The tripartite minimum wage negotiation meeting held on Tuesday involving Organised Labour, the federal and state governments, and the Organized Private Sector ended in a deadlock.
News360 Info learned that the meeting ended in a deadlock following the Organised Labour’s dismissal of the federal government’s N54,000 offer as minimum wage.
Labour leaders also lamented the absence of state governors in the meeting to present their offers, as their representatives said they had no mandate.
According to sources, labour leaders insisted that the Federal Government has not made an offer and that it appears the government is not serious.
According to the labour unions, the N54,000 offer falls below the N77,000 salary its workers are earning.
However, it was gathered that the meeting will reconvene today by 4 pm and it was agreed that state governors must attend to make presentations.
In a chat with Vanguard on Tuesday evening, a member of the Tripartite Committee on the National Minimum Wage, Professor Theophilus Ndubuaku, lamented the absence of six governors who represent the six geopolitical zones.
He stated that it would not augur well if any agreement was reached without the governors.
Ndubuaku reiterated the May 31 deadline labour had given to the government to conclude negotiations.
He said: “It took them (the government team) some time and they were passing the buck on who would present the offer. It was then the Minister of Labour who now said they had shifted ground to N54,000.
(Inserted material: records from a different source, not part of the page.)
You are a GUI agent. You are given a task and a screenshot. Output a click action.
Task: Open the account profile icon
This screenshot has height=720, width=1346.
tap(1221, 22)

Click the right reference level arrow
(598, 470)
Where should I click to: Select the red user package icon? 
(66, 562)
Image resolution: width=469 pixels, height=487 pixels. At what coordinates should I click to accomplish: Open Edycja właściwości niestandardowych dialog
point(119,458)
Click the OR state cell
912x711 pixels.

We still told them that the ground they shifted means nothing. They have not started the negotiation because as of now, the take-home of the lowest-paid federal worker is over N77,000. By their standard, we have not started negotiating minimum wage.
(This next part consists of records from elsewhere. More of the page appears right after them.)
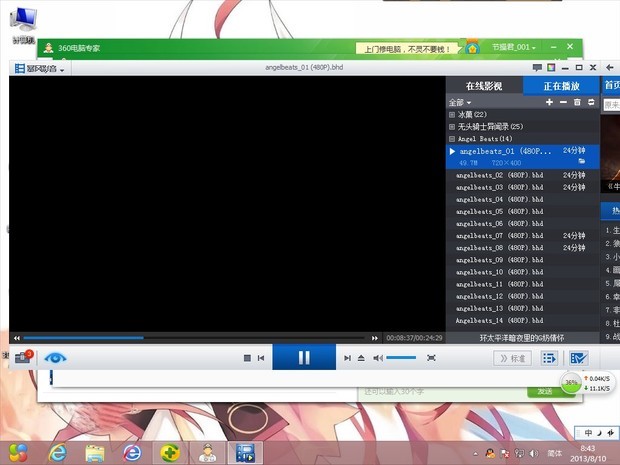The width and height of the screenshot is (620, 465).
Task: Pause the playing video
Action: point(304,357)
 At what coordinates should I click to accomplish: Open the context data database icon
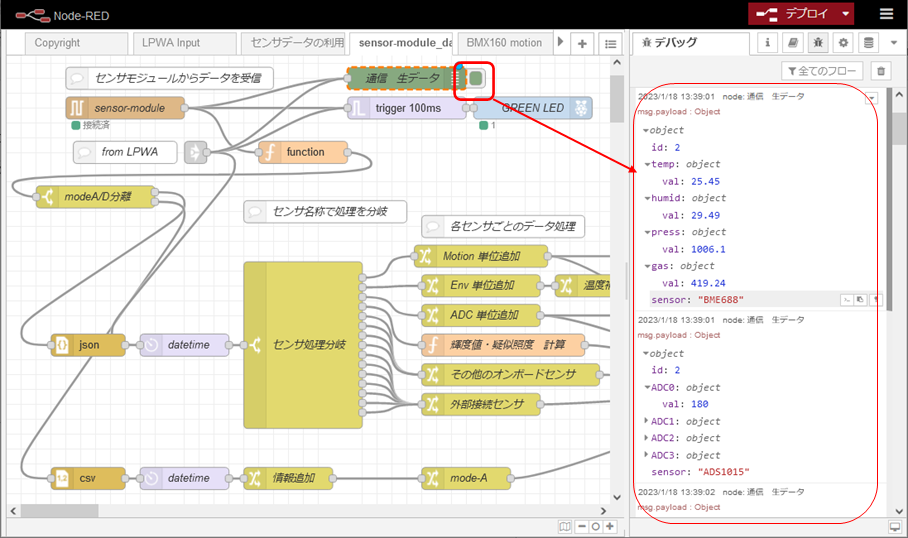coord(868,43)
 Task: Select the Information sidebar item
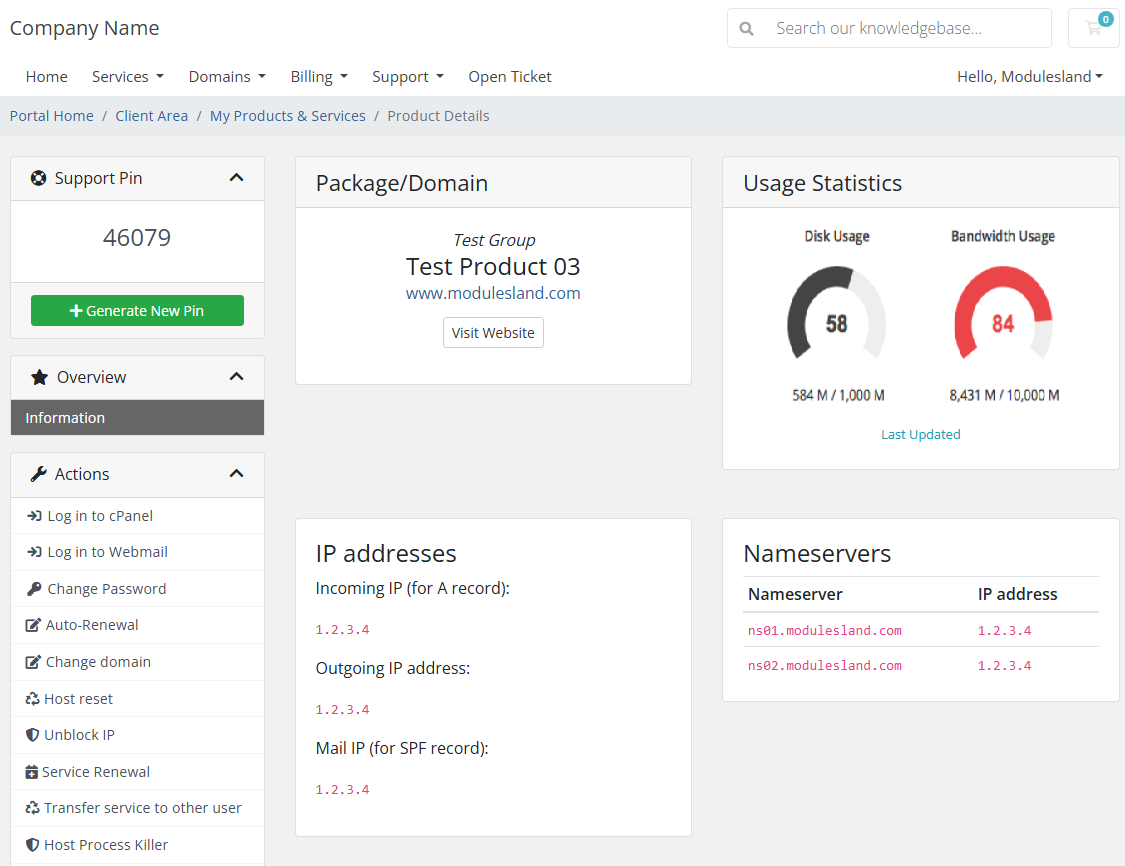coord(137,418)
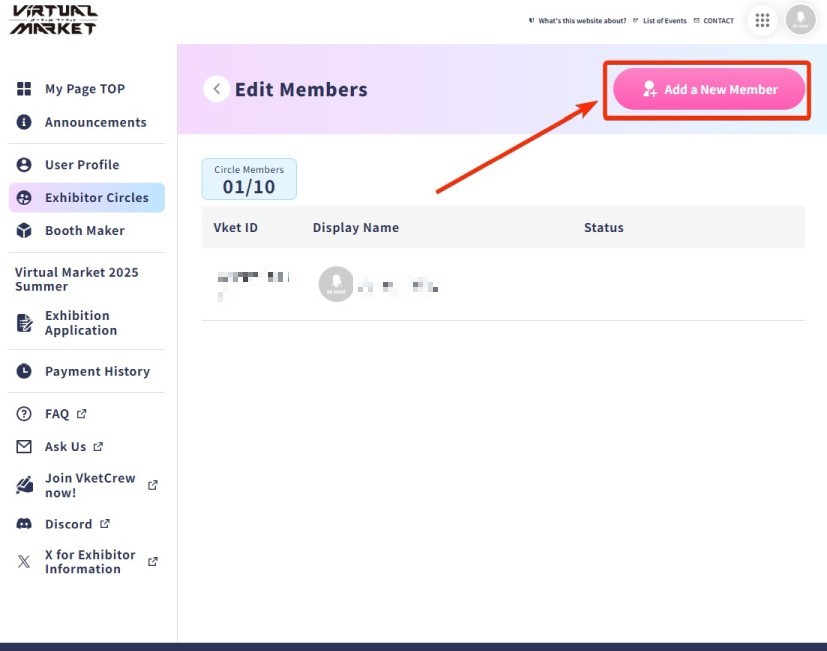Click the user avatar in top bar
Viewport: 827px width, 651px height.
(800, 20)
What we are negotiating now is wage reduction because what they are now telling us is that if we walk out of there if we agree on N54,000, that means we will come out and tell people who are already earning N77,000 that their wage has been reduced.
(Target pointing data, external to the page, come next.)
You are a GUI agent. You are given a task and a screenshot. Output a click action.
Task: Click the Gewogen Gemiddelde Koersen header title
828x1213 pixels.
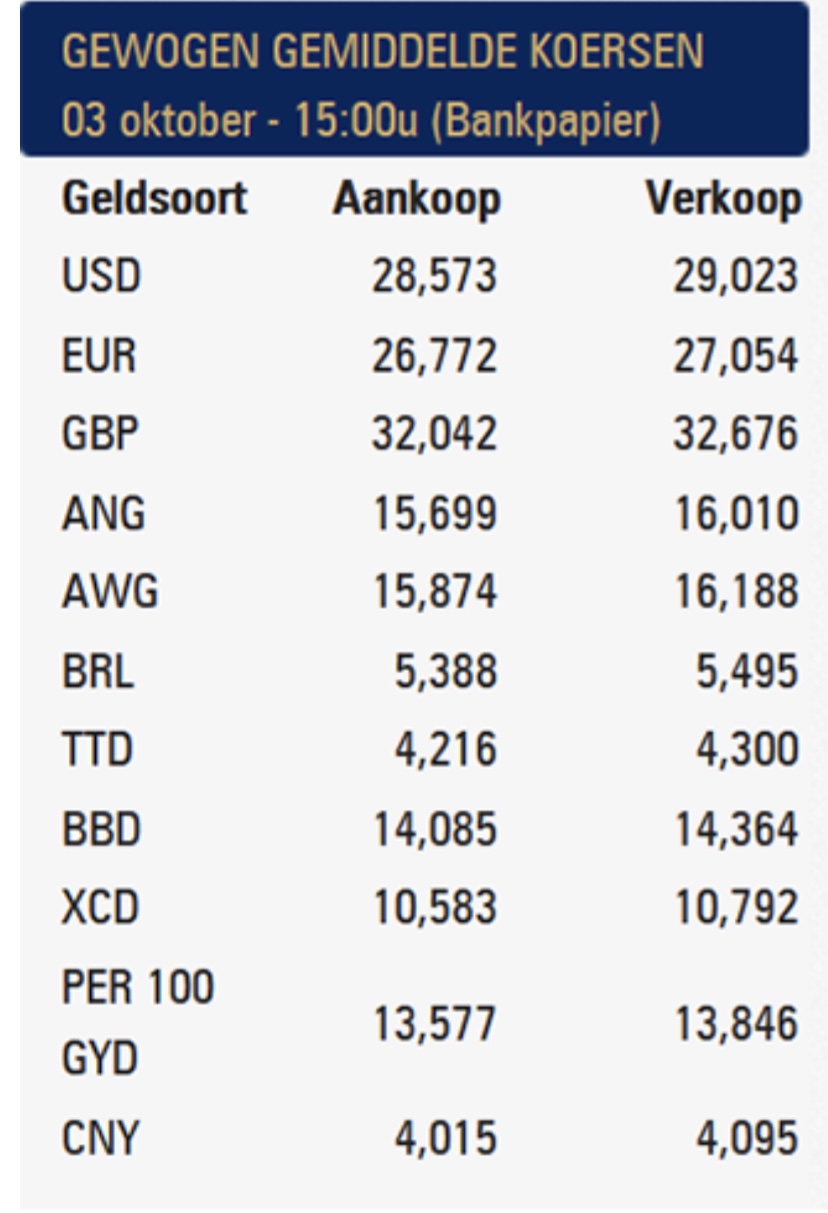point(382,53)
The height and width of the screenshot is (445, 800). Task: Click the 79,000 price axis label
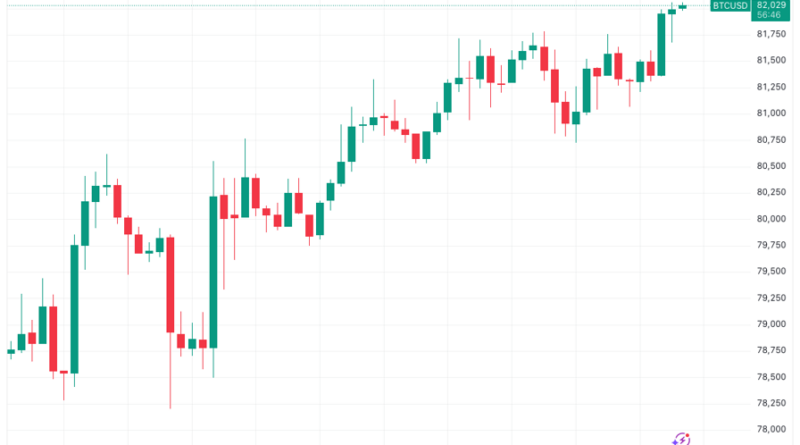[x=771, y=324]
We told them that a worker can’t start earning less than what he or she was earning. Is it that there is a reduction in inflation that the cost of living has improved, or is it that the cost of food items has come down?
Why will they now be negotiating wage reduction? It is unthinkable. We cannot be involved in this kind of process where labour will sit down and negotiate wage reduction. On what will it be based? Will it be based on the fact that the revenue government is realising now since the petroleum subsidy was removed has been reduced?
Or why will the government be talking about wage reduction when even the inflation is going higher and the cost of living is going higher? So, we told them it is not acceptable, but then we had to adjourn because we could not continue to negotiate without the presence of governors. It will not augur well for the tripartite committee.”
Speaking on the reaction of the organised labour when the N54,000 was offered, Ndubuaku said: “When they offered N54,000, we told them they have not started. We did not see that as any shifting of grounds which they promised.
“Shifting grounds must start from the point of negotiation for minimum wage. Anything below N77,000 is a wage reduction, anything below the take-home of the lowest-paid worker is a wage reduction. We cannot start negotiating wage reduction.
Already the clock is ticking. We gave them a May 31 deadline to conclude negotiations, today (Tuesday) is May 21. We have 10 days to go and it will not augur well for this country if negotiations are not concluded on time.”